Europe’s competition regulator is preparing to file charges against Google Inc in the antitrust investigation over the next few weeks. If charges were filed against Google Inc, this would be the EU’s highest-profile antitrust suit since its lengthy campaign that started a decade ago against Microsoft Corp., which paid the bloc €1.7 billion ($1.8 billion) in fines through 2012.
Antitrust Suit against Google
This moves to a stage for laying charges against the U.S. Internet-search giant in a five-year-old investigation that has stalled three times and sparked a political firestorm, reports WSJ.

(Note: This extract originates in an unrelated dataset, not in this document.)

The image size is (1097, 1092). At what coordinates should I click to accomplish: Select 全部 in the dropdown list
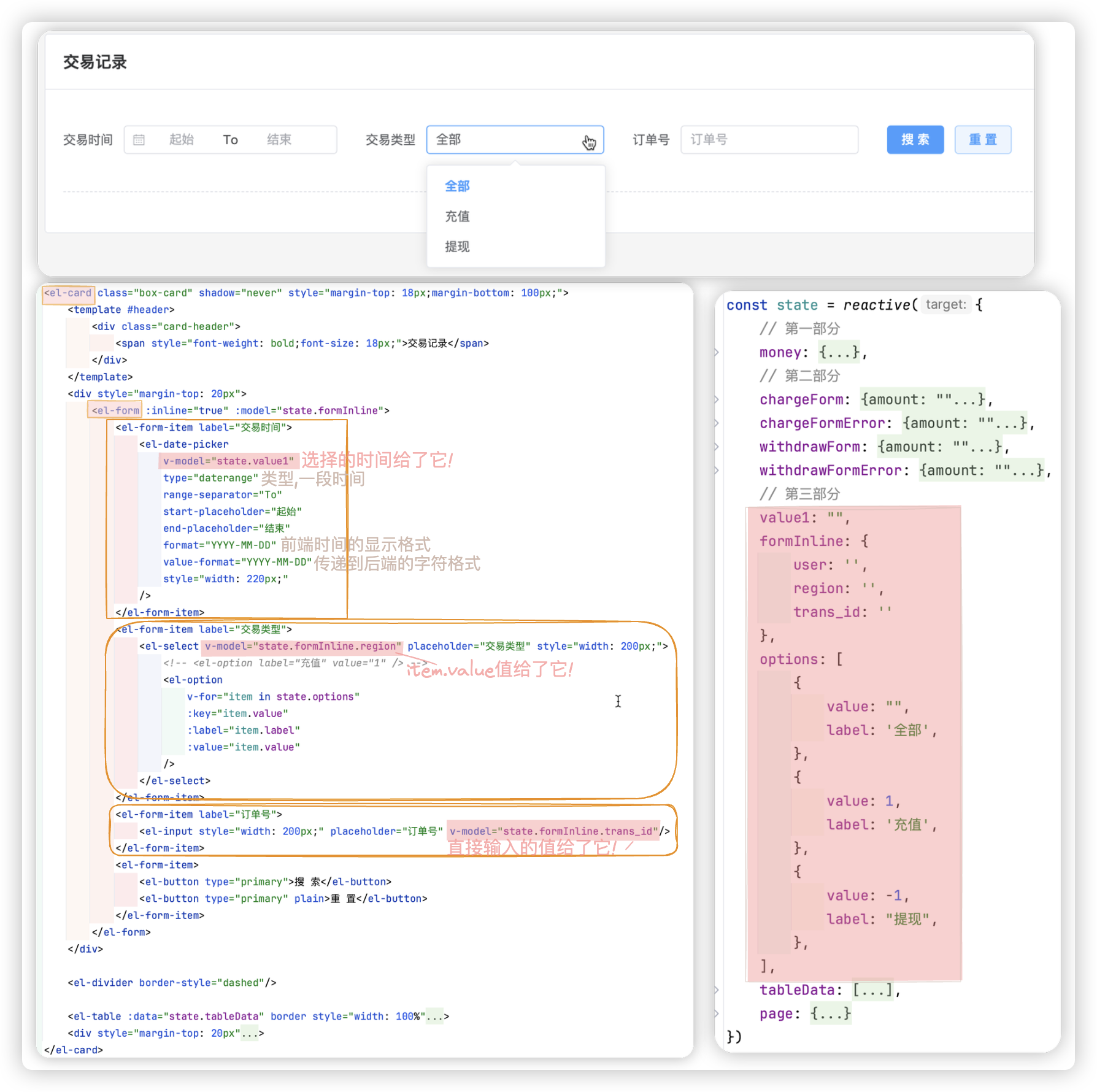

The European Commission, European Union’s top antitrust authority, has been asking organizations, permissions to make public confidential information (complaints), which they had previously submitted.
Even if the EU goes ahead with pressing charges against Google for the company abuses its dominance in the European search market, google could still strike a deal to resolve the bloc’s concerns.
In addition, the European Commission is also investigating whether Google has been “scraping” content from rivals’ sites, and unfairly restricting advertisers and software developers who do business with the search giant.
While European Union lawmakers supported a motion in November urging anti-trust regulators to break up Google, the U.S. Mission to the European Union had suggested that politicians should not influence the inquiry.
European privacy regulators, however, want Internet search engines such as Google and Microsoft’s Bing to scrub results globally, not just in Europe.